PLAZUELAS ESCONDIDAS EN LAS DELICIAS

Camino de la ermita de San Isidro, (hablamos de Valladolid ciudad) poco después de dejar atrás la plaza de la Circular, a la derecha, se levantaron en la primera mitad del siglo XX unas casas sociales, la promoción San Isidro, cuyas calles se bautizaron con los nombres de las provincias andaluzas; con alguna excepción, como la calle que rinde homenaje a uno de los héroes locales de la Falange, Clarencio Sanz. Pues bien, a través de esa calle o, si se prefiere, a través de la calle Jaén, si nos acercamos desde el interior del barrio de las Delicias, se llega a un par de plazoletas, digamos gemelas, separadas por la calle Málaga. Se trata de dos patios de manzana que, sin nombre propio, son, sin embargo, dos espacios muy  acogedores: silenciosos, lo que es de agradecer en medio de una ciudad, y rescatados para el encuentro del vecindario de las viviendas que los rodean.plazas escondidas 1

Una cuidada reforma llevada a cabo recientemente dotó a ambas plazuelas de bancos dispuestos para la charla de quienes, al calor del sol invernal o el atardecer veraniego, quieran ocuparlos. Una gran pérgola de madera que da sombra en las horas cálidas del día, y una sobria fuente que aporta sosiego y sensación de frescor, en una de las placitas; y unos juegos infantiles muy cuidados, y una simpática escultura –“El Astrónomo”, de Jesús Pombo-, en la otra, se acompañan de adelfas, cipreses y olmos que aportan verdor entre las casas colindantes.
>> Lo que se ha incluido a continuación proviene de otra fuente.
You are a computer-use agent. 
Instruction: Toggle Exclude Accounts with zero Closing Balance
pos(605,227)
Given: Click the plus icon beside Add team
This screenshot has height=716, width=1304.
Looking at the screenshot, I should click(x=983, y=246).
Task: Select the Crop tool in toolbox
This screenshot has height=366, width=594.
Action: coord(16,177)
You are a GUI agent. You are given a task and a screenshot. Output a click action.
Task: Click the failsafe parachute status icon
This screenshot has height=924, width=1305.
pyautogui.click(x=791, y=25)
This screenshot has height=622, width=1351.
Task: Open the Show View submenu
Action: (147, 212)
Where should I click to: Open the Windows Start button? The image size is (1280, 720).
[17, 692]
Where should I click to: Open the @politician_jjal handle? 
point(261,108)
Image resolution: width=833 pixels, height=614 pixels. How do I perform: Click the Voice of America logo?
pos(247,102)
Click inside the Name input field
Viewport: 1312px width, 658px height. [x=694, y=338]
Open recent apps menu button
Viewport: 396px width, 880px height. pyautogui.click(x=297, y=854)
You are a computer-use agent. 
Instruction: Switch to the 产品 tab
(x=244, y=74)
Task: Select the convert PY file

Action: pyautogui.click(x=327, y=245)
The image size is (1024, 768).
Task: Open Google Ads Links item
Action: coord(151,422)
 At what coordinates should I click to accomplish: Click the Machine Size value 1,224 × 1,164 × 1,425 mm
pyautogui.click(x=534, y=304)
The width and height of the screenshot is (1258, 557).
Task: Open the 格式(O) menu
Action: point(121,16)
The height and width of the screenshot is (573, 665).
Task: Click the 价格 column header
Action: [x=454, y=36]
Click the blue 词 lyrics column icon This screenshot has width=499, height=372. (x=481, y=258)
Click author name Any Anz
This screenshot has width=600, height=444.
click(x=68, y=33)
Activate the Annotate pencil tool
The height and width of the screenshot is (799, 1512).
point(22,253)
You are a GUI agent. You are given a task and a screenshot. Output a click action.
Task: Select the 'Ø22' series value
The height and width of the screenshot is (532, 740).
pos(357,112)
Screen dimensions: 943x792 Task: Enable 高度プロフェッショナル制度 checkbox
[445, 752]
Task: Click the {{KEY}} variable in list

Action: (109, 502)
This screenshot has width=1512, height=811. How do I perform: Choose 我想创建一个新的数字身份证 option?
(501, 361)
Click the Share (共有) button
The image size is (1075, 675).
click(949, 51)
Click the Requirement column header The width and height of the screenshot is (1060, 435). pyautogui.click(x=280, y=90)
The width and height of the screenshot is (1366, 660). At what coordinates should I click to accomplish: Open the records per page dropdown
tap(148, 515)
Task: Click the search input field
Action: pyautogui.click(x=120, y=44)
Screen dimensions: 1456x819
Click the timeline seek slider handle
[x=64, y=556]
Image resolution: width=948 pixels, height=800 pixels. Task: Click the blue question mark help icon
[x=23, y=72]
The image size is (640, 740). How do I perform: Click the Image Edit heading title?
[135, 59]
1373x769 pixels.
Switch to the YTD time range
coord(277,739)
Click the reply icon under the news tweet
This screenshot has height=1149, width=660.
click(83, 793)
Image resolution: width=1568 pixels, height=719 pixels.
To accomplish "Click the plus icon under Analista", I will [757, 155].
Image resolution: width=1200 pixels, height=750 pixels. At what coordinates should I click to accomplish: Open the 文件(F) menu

Estos recónditos espacios públicos mueven a preguntarse  el por qué  es habitual  que haya sitios, como estas placetillas, que carecen de un nombre propio que los de personalidad y reconocimiento. Parece como si la ciudad tuviera pequeños agujeros negros urbanos: lugares que, a pesar de tener características propias y recibir atención pública, como es el ajardinamiento, la instalación de mobiliario urbano, la colocación de farolas y zonas de juegos,  no merecieran un nombre propio, una denominación específica. Se trata de lugares que se conocen por el entorno en el que están o por alguna de las calles desde las que se  accede, como es el caso de  estas placitas gemelas.

El paseante puede prolongar el paseo, si es en horas de mañana,  visitando el remozado mercado municipal de las Delicias, en el cercano paseo de San Vicente, muestra de la tradicional y antiquísima preocupación de los ayuntamientos por asegurar el suministro de alimentos a la población. También encontrará el conjunto de viviendas  que en las calles adyacentes rodean las plazas. Se trata de  una urbanización que se conoce como Colonia de la Obra Sindical y está  protegida, a efectos de ambientación urbana, por el Plan General. Pero, sobre todo,  no deben dejar de apreciarse los cuatro edificios peculiares de cinco plantas, con balcones curvos, en sendas esquinas de la calle Málaga, que son una sorprendente manifestación de modernidad y buen gusto por la arquitectura,  que fueron construidos a finales de los años treinta del siglo XX.